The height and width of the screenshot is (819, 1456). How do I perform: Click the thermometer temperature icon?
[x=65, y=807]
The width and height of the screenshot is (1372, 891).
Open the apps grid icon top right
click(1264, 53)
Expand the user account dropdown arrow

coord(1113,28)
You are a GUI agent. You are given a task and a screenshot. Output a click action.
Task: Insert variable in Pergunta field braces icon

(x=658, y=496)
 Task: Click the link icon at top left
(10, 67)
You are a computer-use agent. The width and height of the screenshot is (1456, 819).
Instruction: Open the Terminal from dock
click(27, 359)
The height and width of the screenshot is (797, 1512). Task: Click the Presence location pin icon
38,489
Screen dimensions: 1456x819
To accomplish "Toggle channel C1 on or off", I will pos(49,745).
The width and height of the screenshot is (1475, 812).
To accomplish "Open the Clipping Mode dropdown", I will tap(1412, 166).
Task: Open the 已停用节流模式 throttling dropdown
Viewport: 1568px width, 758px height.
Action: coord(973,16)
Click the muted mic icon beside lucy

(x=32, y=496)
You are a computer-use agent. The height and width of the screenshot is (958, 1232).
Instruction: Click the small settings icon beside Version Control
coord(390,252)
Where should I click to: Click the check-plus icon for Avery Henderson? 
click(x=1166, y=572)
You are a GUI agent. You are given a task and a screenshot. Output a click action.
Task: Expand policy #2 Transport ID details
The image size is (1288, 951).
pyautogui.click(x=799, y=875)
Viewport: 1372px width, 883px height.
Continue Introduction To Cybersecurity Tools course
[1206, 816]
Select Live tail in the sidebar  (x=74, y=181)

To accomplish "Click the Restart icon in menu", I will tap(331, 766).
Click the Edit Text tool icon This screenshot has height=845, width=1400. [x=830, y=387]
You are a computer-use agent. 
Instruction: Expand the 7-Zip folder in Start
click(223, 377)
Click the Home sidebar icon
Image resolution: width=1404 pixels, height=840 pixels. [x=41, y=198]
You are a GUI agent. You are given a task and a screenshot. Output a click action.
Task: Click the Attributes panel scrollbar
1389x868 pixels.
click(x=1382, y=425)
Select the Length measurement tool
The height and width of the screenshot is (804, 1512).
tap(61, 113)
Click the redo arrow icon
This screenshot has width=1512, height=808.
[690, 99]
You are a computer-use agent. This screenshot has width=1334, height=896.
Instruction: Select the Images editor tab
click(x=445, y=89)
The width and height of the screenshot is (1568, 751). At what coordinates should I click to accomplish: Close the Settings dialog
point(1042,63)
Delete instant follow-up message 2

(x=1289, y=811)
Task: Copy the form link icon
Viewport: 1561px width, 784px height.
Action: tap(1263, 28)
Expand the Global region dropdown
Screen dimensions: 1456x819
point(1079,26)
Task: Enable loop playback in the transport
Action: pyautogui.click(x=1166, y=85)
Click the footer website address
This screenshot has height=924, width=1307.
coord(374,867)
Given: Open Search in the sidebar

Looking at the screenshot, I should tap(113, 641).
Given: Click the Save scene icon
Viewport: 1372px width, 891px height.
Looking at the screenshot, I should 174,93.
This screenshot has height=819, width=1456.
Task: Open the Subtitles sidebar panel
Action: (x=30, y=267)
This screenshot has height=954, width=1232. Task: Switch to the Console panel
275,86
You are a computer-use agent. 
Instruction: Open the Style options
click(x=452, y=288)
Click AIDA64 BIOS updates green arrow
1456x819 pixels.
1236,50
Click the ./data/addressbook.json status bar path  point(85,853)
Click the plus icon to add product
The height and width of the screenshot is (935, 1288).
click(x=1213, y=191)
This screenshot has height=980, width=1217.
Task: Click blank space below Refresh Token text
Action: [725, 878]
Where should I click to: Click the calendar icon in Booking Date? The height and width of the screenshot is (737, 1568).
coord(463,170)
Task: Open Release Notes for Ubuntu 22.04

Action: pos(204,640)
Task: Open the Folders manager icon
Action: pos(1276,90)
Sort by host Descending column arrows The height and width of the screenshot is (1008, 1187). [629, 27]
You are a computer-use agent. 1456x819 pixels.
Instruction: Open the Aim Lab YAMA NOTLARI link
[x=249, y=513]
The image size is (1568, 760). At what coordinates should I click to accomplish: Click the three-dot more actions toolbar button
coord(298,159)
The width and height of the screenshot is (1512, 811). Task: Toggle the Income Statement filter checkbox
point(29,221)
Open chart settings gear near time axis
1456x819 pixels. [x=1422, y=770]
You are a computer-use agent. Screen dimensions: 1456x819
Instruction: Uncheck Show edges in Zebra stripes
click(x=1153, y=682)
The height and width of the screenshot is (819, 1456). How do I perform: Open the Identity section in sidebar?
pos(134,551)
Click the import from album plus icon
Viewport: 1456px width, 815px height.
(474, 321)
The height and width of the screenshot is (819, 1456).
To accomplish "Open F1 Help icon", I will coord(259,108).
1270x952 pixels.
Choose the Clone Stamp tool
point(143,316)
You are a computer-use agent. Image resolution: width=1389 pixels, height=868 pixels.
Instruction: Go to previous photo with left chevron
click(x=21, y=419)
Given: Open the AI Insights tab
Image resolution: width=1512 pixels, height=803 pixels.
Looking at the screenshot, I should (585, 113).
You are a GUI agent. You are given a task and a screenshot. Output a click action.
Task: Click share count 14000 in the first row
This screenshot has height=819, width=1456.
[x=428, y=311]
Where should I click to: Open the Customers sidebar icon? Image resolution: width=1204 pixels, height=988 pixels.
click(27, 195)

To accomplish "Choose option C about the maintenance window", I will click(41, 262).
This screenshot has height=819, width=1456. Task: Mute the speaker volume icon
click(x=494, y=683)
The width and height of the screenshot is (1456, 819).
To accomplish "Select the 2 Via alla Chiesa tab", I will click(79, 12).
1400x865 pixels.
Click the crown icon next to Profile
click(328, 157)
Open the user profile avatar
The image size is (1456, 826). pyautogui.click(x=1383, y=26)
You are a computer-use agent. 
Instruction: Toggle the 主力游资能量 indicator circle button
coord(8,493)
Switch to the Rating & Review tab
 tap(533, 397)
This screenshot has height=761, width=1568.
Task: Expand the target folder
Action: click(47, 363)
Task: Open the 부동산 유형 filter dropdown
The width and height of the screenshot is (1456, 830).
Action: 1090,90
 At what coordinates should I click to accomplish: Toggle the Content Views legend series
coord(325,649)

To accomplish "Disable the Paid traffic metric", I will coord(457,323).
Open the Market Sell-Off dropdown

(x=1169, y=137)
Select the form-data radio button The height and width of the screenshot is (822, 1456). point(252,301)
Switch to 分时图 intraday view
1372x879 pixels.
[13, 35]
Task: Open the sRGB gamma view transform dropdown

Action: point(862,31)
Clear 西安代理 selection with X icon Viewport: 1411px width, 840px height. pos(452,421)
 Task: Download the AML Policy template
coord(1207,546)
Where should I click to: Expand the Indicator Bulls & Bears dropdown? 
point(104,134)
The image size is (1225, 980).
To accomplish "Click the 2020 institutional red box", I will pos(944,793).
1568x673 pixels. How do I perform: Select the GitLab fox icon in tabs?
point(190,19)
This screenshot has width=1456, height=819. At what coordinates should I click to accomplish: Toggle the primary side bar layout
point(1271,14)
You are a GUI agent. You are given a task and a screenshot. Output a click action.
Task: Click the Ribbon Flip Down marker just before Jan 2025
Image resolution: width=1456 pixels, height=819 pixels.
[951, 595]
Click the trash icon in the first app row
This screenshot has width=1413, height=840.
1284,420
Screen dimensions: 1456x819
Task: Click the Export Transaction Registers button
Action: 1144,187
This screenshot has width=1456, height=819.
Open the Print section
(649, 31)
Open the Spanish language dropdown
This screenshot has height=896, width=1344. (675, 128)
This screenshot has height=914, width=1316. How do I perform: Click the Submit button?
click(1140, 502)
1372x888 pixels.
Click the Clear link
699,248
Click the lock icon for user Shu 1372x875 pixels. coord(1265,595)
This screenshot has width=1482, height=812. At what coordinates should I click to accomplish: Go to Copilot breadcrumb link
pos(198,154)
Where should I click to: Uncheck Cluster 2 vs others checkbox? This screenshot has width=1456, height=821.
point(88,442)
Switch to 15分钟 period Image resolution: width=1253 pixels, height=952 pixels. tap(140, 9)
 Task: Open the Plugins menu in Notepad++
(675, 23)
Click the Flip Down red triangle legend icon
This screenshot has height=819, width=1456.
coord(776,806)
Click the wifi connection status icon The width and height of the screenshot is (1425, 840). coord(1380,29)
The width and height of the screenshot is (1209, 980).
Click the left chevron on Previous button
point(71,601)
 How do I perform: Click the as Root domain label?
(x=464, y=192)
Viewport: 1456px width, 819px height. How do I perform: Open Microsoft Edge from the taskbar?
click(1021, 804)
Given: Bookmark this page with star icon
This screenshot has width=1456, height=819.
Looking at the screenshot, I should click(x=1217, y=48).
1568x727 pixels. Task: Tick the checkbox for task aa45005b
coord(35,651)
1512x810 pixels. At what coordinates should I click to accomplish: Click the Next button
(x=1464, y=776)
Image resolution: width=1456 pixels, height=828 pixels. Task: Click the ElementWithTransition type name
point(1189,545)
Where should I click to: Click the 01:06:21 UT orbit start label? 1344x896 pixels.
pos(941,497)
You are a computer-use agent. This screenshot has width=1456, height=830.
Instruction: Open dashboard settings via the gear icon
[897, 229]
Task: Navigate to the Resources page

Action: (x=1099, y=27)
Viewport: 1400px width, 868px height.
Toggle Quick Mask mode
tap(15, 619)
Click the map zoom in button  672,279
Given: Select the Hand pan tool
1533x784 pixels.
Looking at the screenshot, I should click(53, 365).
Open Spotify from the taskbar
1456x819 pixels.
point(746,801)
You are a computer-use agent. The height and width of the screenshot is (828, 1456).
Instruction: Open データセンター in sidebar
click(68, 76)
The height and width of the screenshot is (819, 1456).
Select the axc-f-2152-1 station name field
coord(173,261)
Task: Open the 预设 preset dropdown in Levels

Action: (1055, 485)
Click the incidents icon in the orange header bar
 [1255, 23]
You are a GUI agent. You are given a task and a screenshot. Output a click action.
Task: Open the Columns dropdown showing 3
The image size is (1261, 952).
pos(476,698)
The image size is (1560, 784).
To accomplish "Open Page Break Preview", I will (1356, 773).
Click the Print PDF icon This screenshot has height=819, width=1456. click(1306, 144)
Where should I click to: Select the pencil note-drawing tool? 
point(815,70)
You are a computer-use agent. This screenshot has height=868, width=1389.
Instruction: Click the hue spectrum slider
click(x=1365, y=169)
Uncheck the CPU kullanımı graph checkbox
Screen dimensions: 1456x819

══════════════════════════════

[WHAT YOU ARE ASKED TO DO] What you copy should begin at the line with "is (828, 1456)." and end at the final line of the listing, each line exactly as it is.

[RESPONSE]
You are a computer-use agent. The height and width of the screenshot is (828, 1456).
Instruction: Open データセンター in sidebar
click(68, 76)
The height and width of the screenshot is (819, 1456).
Select the axc-f-2152-1 station name field
coord(173,261)
Task: Open the 预设 preset dropdown in Levels

Action: (1055, 485)
Click the incidents icon in the orange header bar
 [1255, 23]
You are a GUI agent. You are given a task and a screenshot. Output a click action.
Task: Open the Columns dropdown showing 3
The image size is (1261, 952).
pos(476,698)
The image size is (1560, 784).
To accomplish "Open Page Break Preview", I will (1356, 773).
Click the Print PDF icon This screenshot has height=819, width=1456. click(1306, 144)
Where should I click to: Select the pencil note-drawing tool? 
point(815,70)
You are a computer-use agent. This screenshot has height=868, width=1389.
Instruction: Click the hue spectrum slider
click(x=1365, y=169)
Uncheck the CPU kullanımı graph checkbox
Screen dimensions: 1456x819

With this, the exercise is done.